**Challenges**
(a) Drawing on the passage about West Bengal, explain why Bengal has long been seen as India's cultural heartland. Answer in one to three sentences.
(b) Answer these questions from the passage about West Bengal:
(i) Among all of India's states, what does the passage say West Bengal is the most of?
(ii) Which animal has its greatest population in the Sunderbans?
(iii) According to the passage, who were the nawabs?
(c) Carry on the passage about West Bengal, picking up after its final sentence.

**Document**
____
Emerging from the tempestuous Bay of Bengal in a maze of primeval mangroves, West Bengal stretches across the vast Ganges plain before abruptly rising towards the mighty ramparts of the Himalaya. This long, narrow state is India’s most densely populated and straddles a breadth of society and geography unmatched in the country. As the cradle of the Indian Renaissance and national freedom movement, erstwhile Bengal has long been considered the country’s cultural heartland, famous for its eminent writers, poets, artists, spiritualists and revolutionaries. Overshadowed perhaps by the reputation of its capital Kolkata (Calcutta), it is nonetheless surprising that this rich and diverse state receives so few foreign tourists.

In the World Heritage–listed Sunderbans, the Ganges delta hosts not only the world’s most extensive mangrove forest, but also the greatest population of the elusive Royal Bengal tiger. On the Ganges plains a calm ocean of green paddies surrounds bustling trading towns, mud-and-thatch villages, and vestiges of Bengal’s glorious and remarkable past: ornate, terracotta-tiled Hindu temples and monumental ruins of the Muslim nawabs (ruling princes).
____
**Provided material**

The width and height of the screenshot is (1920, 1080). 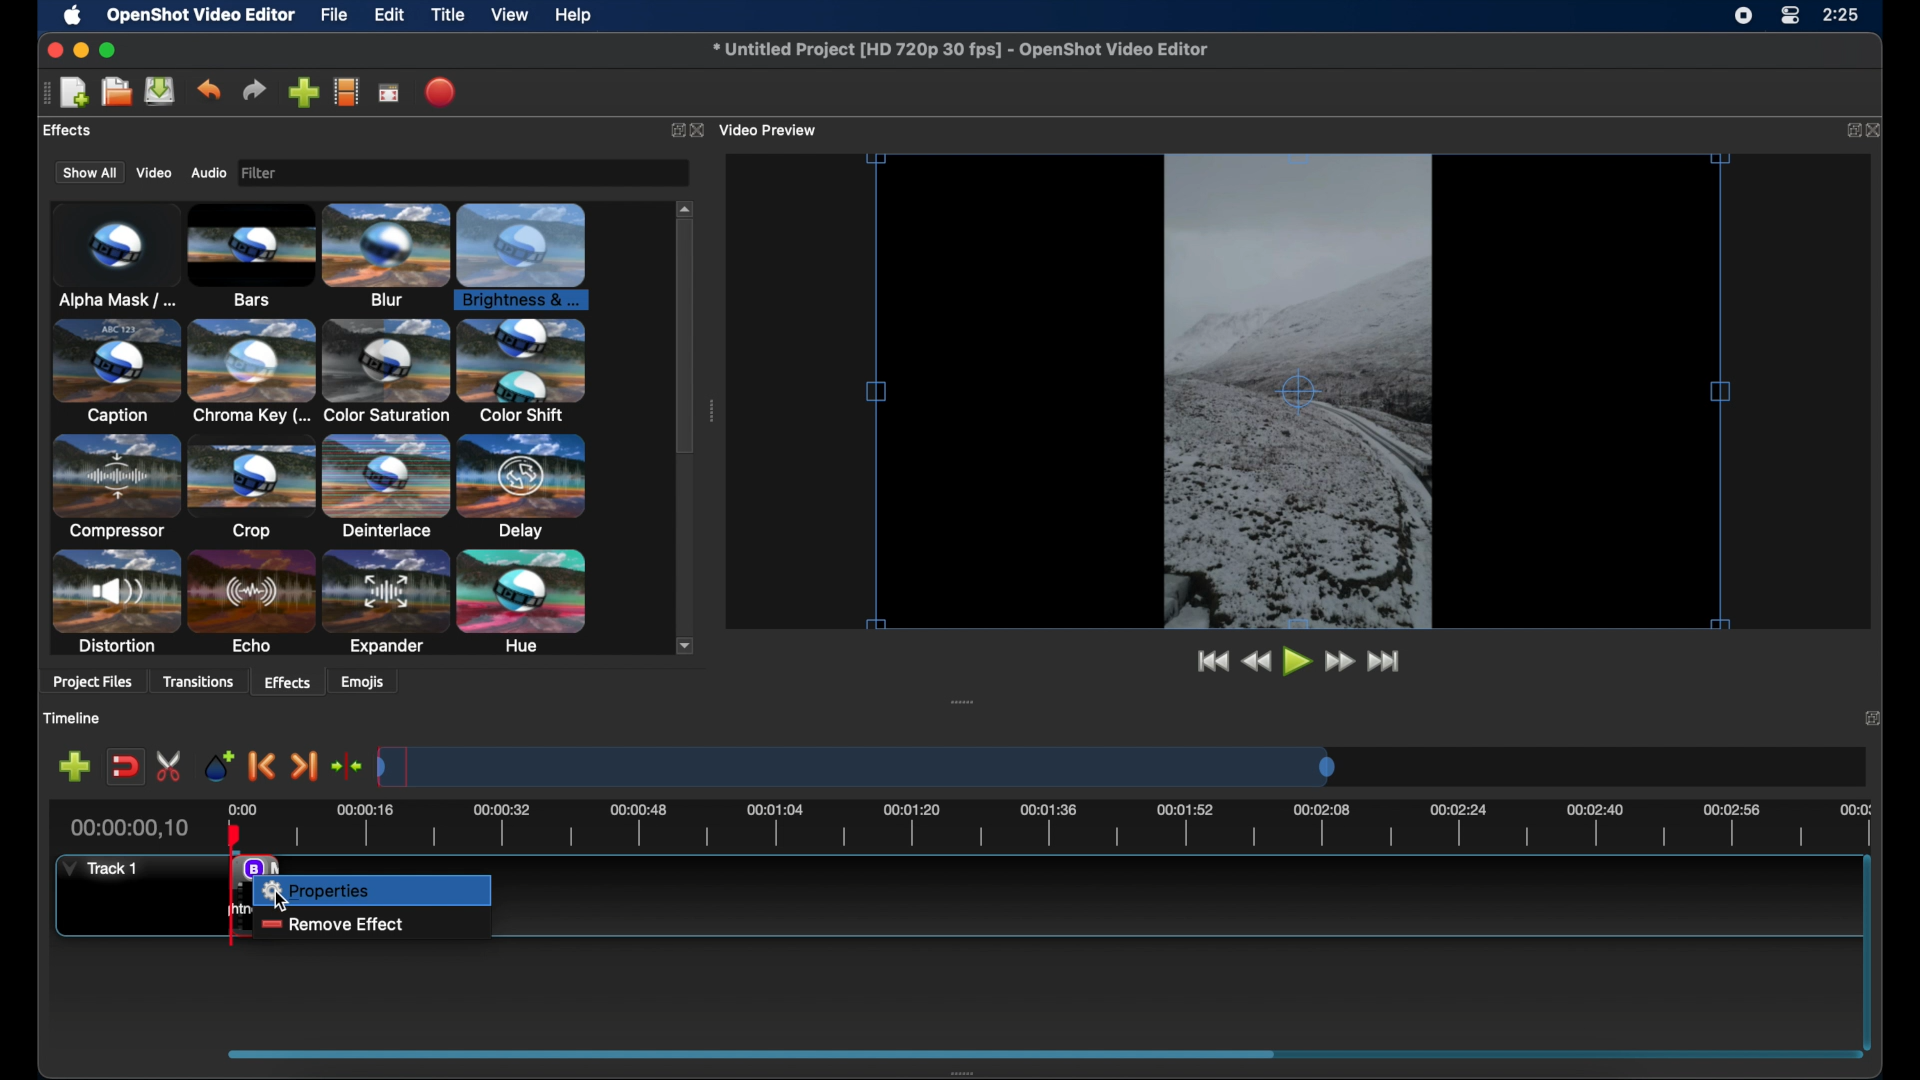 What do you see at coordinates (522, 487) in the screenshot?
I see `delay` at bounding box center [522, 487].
____
**Answers to the exercises**
(a) Bengal has long been seen as India's cultural heartland because it was the cradle of the Indian Renaissance and of the national freedom movement. It is also famous for its eminent writers, poets, artists, spiritualists and revolutionaries.

(b)
(i) It is India's most densely populated state.
(ii) The Royal Bengal tiger.
(iii) They were the Muslim ruling princes.

(c)
As the ground starts to rise, the famous Darjeeling Himalayan Railway begins its ascent to the cooler climes of former British hill stations. The train switches back and loops its way to Darjeeling, still a summer retreat and a quintessential remnant of the Raj. Here, amid Himalayan giants and renowned tea estates, lies a network of mountain trails. Along with the quiet, orchid-growing haven of nearby Kalimpong, once part of Bhutan, these mountain retreats offer a glimpse into the Himalayan cultures of Sikkim, Bhutan, Nepal and Tibet.